Ice cream says a lot about a person. Eveyrone has a flavor that sticks out to them, and for different reasons. French Vanilla enthusiasts tend to enjoy the simle joys of life, while proponents of the Moose Tracks School of Philosophy tend to look for whatever’s new and awesome to hold their attention. In the end, it’s all ice cream, and we can all agree it’s awesome. It has its’ nuances, we love it for different reasons, but in the end we enjoy it because it simply satisfies a craving we have. Much like hobbies tend to satisfy our cravings in other areas, something seen very clearly in Gundam Build Fighters.
Build Fighters was one of my first Gundam series, and it remains one of my favorite series to this day. There’s so much to love about the series: the intense fights, the memorable characters, the interesting storyline (for a kids show, at least). But what sticks out to me the most is how much it resonates with my childhood. Growing up, I was the biggest LEGO nerd ever. I could spew out info on every main LEGO theme, tell you who the best builders were for each genre, and what major news outlets carried the latest news about the progression of colored construction bricks. LEGO was more than a hobby for me: it was a lifestyle. As much a part of me as breathing and eating were, and the protaganists of Build Fighters are much the same with their love for Gunpla.

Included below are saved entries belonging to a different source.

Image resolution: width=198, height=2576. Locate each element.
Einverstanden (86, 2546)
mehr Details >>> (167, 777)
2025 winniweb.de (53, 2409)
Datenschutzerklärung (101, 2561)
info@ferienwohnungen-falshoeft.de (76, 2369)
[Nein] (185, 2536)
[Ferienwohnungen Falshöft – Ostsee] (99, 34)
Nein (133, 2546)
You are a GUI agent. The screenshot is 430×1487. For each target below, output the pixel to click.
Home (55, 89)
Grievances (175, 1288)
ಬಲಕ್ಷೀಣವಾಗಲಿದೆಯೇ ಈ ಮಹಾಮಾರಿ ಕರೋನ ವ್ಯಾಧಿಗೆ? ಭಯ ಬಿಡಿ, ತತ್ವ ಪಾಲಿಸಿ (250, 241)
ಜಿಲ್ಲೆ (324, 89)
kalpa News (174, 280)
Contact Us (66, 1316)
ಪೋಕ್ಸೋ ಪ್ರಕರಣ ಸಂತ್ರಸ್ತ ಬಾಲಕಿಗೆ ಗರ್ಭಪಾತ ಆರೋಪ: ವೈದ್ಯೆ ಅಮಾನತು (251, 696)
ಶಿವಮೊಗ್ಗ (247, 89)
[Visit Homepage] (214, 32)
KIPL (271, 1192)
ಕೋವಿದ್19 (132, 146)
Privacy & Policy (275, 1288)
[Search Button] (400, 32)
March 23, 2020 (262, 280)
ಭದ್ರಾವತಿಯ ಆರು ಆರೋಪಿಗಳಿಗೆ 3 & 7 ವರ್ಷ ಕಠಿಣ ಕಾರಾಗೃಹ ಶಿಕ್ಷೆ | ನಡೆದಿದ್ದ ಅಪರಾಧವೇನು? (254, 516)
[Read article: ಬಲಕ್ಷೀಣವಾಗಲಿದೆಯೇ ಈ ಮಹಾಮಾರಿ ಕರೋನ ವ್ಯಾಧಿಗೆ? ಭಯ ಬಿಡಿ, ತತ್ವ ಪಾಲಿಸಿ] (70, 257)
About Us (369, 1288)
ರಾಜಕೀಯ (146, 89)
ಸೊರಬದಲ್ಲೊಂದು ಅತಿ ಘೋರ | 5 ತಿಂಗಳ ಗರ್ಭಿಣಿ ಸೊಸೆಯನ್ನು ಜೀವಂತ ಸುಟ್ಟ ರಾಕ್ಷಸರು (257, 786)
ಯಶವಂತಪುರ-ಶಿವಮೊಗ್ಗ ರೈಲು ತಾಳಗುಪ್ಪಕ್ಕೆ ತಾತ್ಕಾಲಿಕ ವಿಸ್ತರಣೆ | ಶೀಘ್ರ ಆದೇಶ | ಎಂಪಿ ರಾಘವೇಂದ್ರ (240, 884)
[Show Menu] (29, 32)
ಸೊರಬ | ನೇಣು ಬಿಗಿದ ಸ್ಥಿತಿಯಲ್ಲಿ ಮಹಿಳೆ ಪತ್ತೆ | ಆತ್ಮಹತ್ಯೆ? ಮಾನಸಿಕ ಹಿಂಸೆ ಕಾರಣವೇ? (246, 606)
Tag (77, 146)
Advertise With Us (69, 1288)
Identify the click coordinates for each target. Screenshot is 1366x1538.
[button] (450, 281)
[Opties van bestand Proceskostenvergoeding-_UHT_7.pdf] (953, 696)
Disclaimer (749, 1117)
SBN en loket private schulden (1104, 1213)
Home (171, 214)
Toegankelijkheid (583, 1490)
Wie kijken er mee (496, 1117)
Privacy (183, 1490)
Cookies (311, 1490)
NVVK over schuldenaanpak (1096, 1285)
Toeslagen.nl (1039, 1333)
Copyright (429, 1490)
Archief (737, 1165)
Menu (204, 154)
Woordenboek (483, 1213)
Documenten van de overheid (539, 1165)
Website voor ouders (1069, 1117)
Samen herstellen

While an anime about constructing intricate little robot figurines and having them battle through the magic of science might sound a bit silly on paper, the substance of the show does hold some truths about how we as humans interact with the world around us. Much like my 13-year-old self, each character in the show simply loves building, fighting, and testing their Gunpla. From the main character to the antagonists, they all have a love for and find a joy in perfecting each and every one of their creations. To them, to create is who they are. And to some extent, it’s true for all of us. Snapping together bits of colored plastic might not be your thing, but I’m sure you have some hobby that you simply just enjoy.
To create is to be human, whether that be creating new skills on the basketball court, creating new worlds hidden within words, or creating a new tones and melodies on the piano. Diverse as we are, we share a love for the unseen, a desire to improve, and a resolve to find ourselves in the machine of life, as it were. We find joy in creation, and that joy is something shared by our mutual Creator. From handcrafting the galaxies to making humans “in [His] image, according to [His] likeness” (Gen 1:26), God’s love for the act of creating, making, and testing limits resides in all of us. Main difference between ourselves and God, however, is that we don’t fully understand ourselves. We’re still learning, still growing, still taking each day one step at a time. It’s a journey, a process. One that takes time and exploration, but in the end brings us closer and closer to understanding who we are, and our place in this crazy world.